== EXERCISE AIM ==
Leave out the pictures and copy the remaining records exactly.

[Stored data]
----
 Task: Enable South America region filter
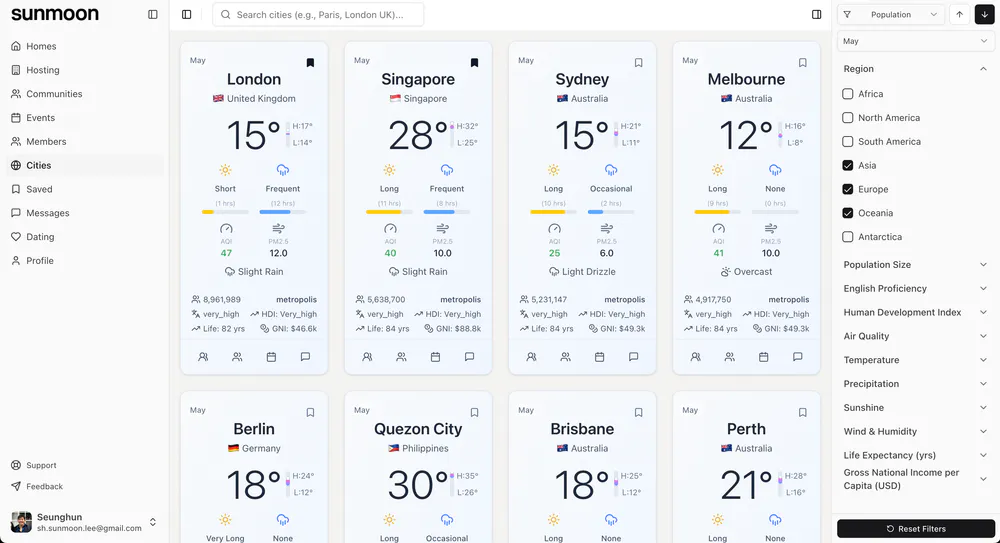point(848,142)
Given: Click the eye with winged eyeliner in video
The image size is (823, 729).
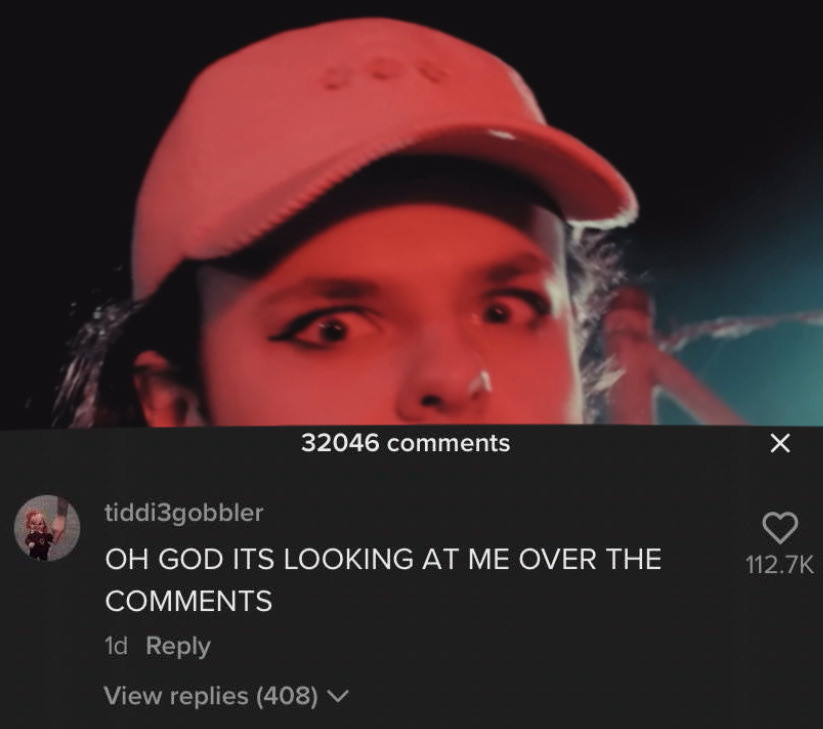Looking at the screenshot, I should pyautogui.click(x=323, y=329).
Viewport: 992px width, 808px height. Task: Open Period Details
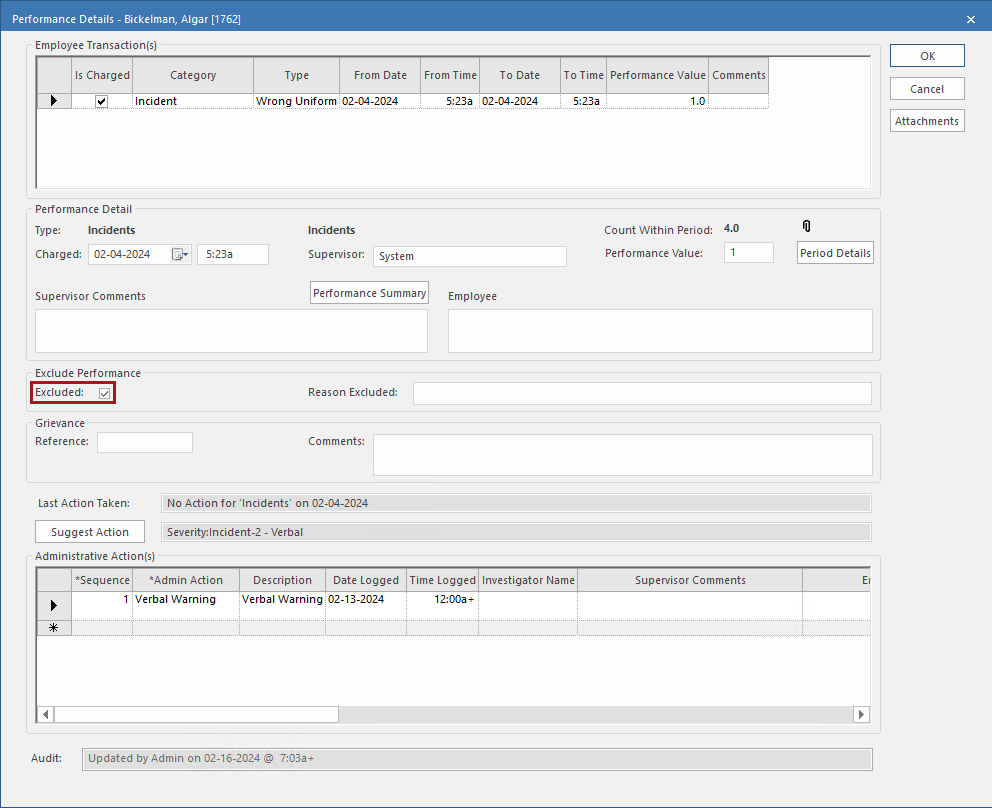(x=834, y=252)
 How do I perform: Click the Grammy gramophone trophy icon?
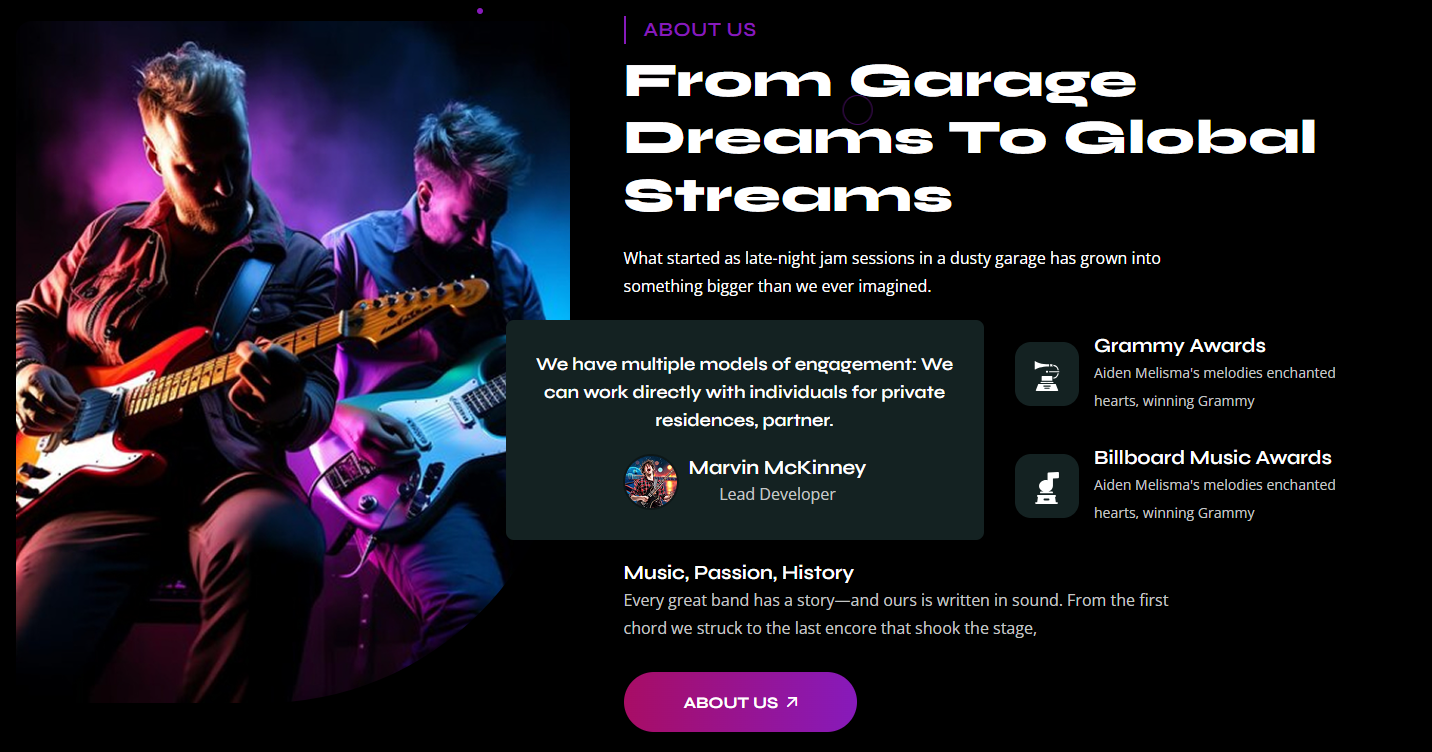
----
== EXPECTED ANSWER ==
 Task: Enable South America region filter
point(848,142)
Given: Click the eye with winged eyeliner in video
The image size is (823, 729).
Looking at the screenshot, I should pyautogui.click(x=323, y=329).
Viewport: 992px width, 808px height. Task: Open Period Details
(x=834, y=252)
 How do I perform: Click the Grammy gramophone trophy icon?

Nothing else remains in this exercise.